Hi, I need an advice please. I'm following QT's guide using mimosa hostilis root bark and everything in exact amount as in guide but I'm now stuck because my emulsion won't separate as I think it should.

Take a look at these pictures:

After shaking:


After 24 hours:


This is my first time extracting DMT and I don't have any useful knowledge of chemistry.
My main problem is that I don't know if I should just wait longer or if I need to make it right somehow - how?

I would be very glad for every useful answer, thanks.

Forget QT's tek next time. It is outdated. Check out our WIKI for better teks.

Also the first place to check when having questions is the FAQ

Good luck!

Q21Q21's tek is easy and works very well. Take a look:
https://wiki.dmt-nexus.m.../Lime_A/B_Extraction_Tek

Thanks, I'll probably try it next time. Althought right now I would like to finish this batch - do you know whats going on in my jar? Layers are somewhat separated but I'm puzzled about the middle part... does it suppose to look like this

try to add some nacl or na2co3 or ca(oh)2 some polar ionic salts will help to break down the emulsion there..

3sixty, as I said check the FAQ, that's an emulsion, there are tips there how to break it up.

good luck!

Whut ? Whick TEK is newer/better (not that I think it's the best) than QT's ?

There are many issues with QT: Extractions that take a month or more, recommending ziplocks as improvised separatory funnels, being unnecessarily complicated, unnecessary use of hcl, wrong pH values for basification, etc.

Scroll down the main WIKI page and see the A/B's, any will do fine. For example Vovin, the handbook or Mars'. The important though is to not necessarily follow one tek exactly as its written but rather understand what the processes are for.

One of the things that I find very unnecessary in some A/B's when using mimosa is defatting. Its a wasteful process that uses a lot of solvent which are discarded (unless one distills it), and doesnt clean much in this case. Much better do freeze precipitation and/or recrystalization, or salting and then convert to freebase with water crystallization.

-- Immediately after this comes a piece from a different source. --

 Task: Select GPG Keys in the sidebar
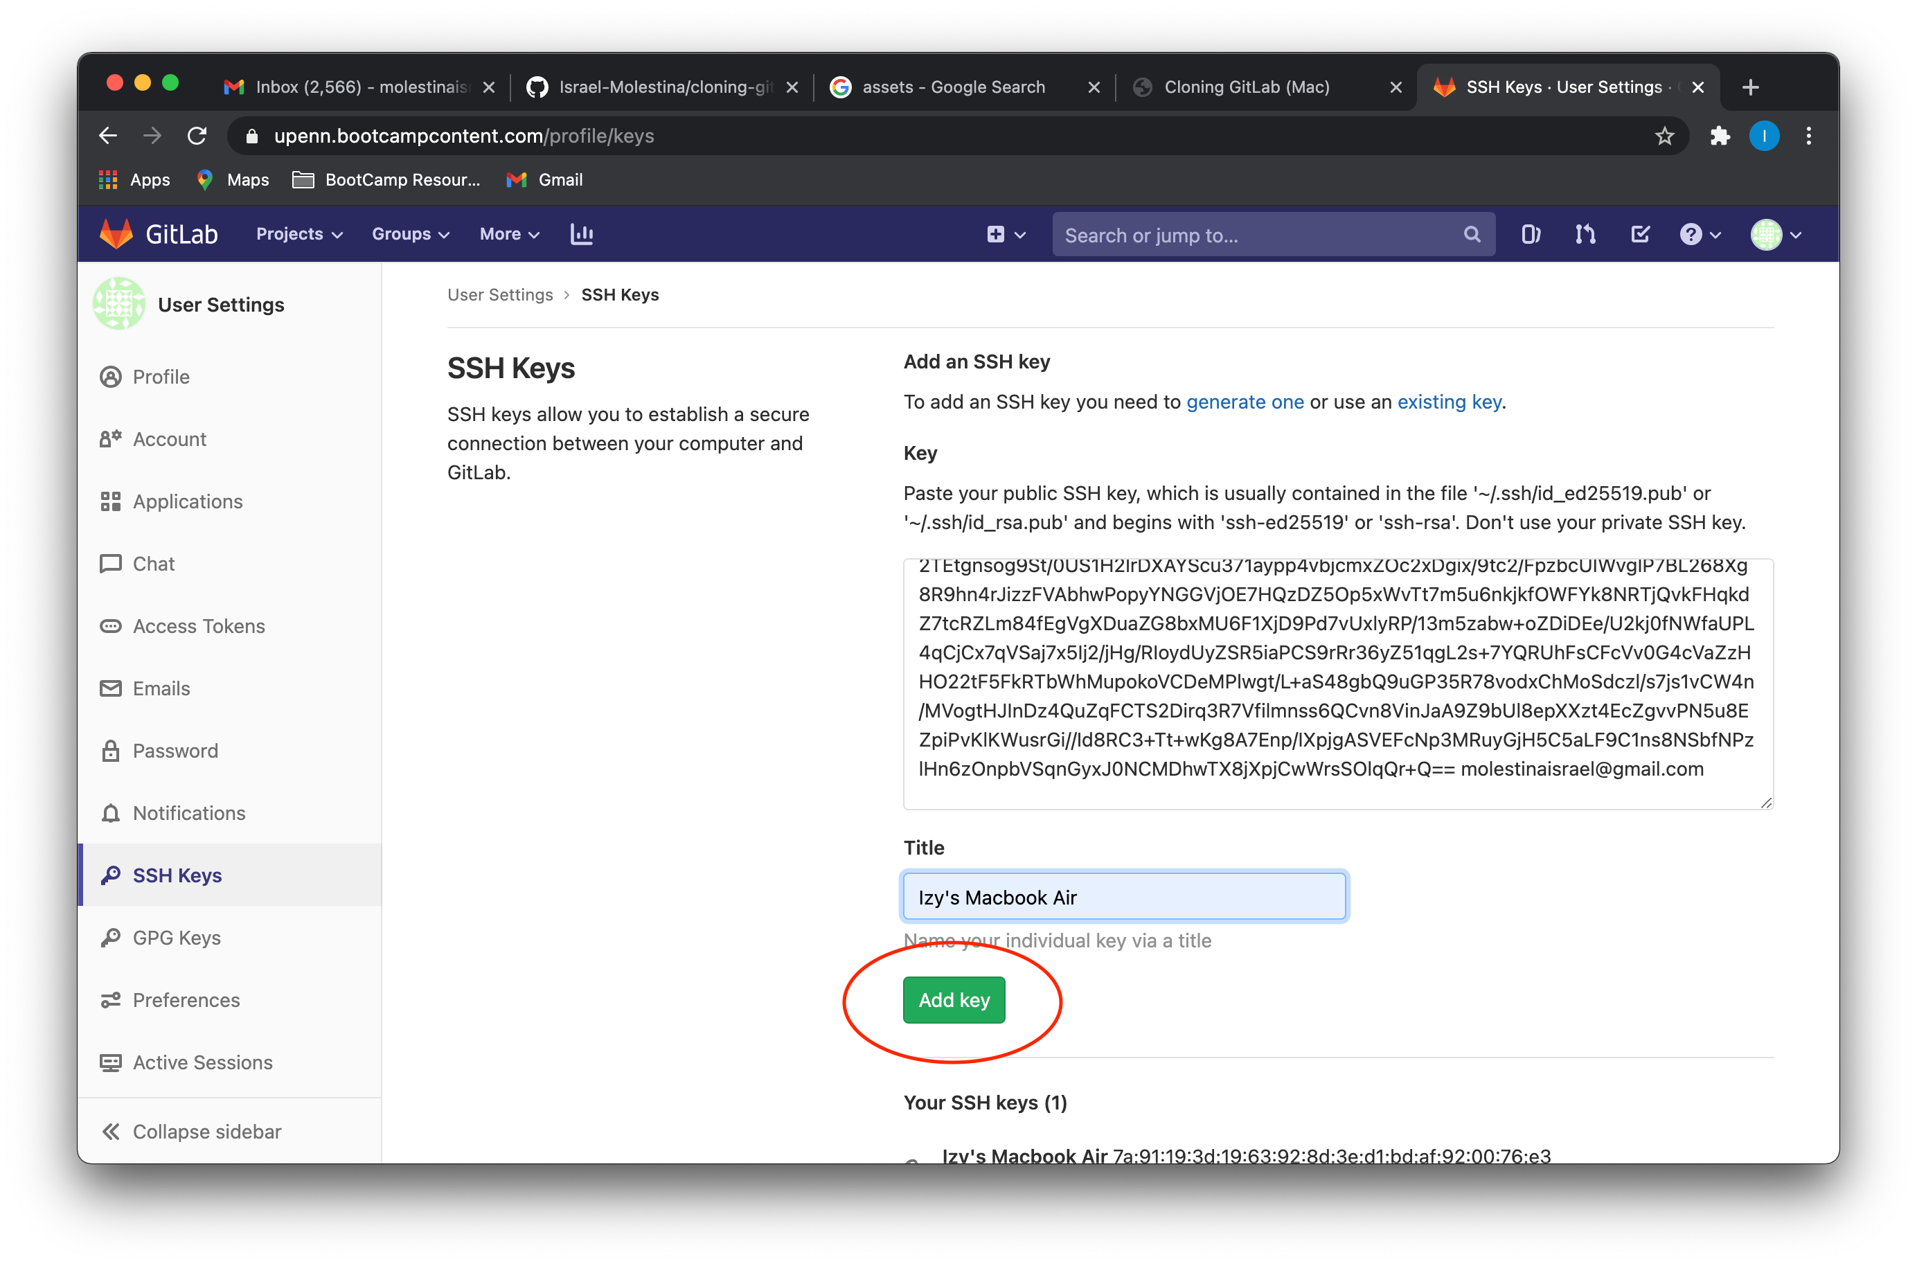[x=177, y=937]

Hehe, my bad end. I read misraed QT as Q21. Agreed on all counts.

On the topic of FAQ though, I think it's pretty weak emulsions wise - "If emulsions form, add more lye" - especially in the case where one uses a TEK where NaOH is not used for basing, since we know/presume that people resort to alternative TEKs that use other bases mostly because they don't want to use/can't get/won't get (Can I get a meth ?) NaOH.

Thanks for help, guys! I added more lye and color changed instantly. It also helped with emulsion but not completely so I added some salt and it looks good so far. I'm gonna post what came out of it after naptha evaporated out.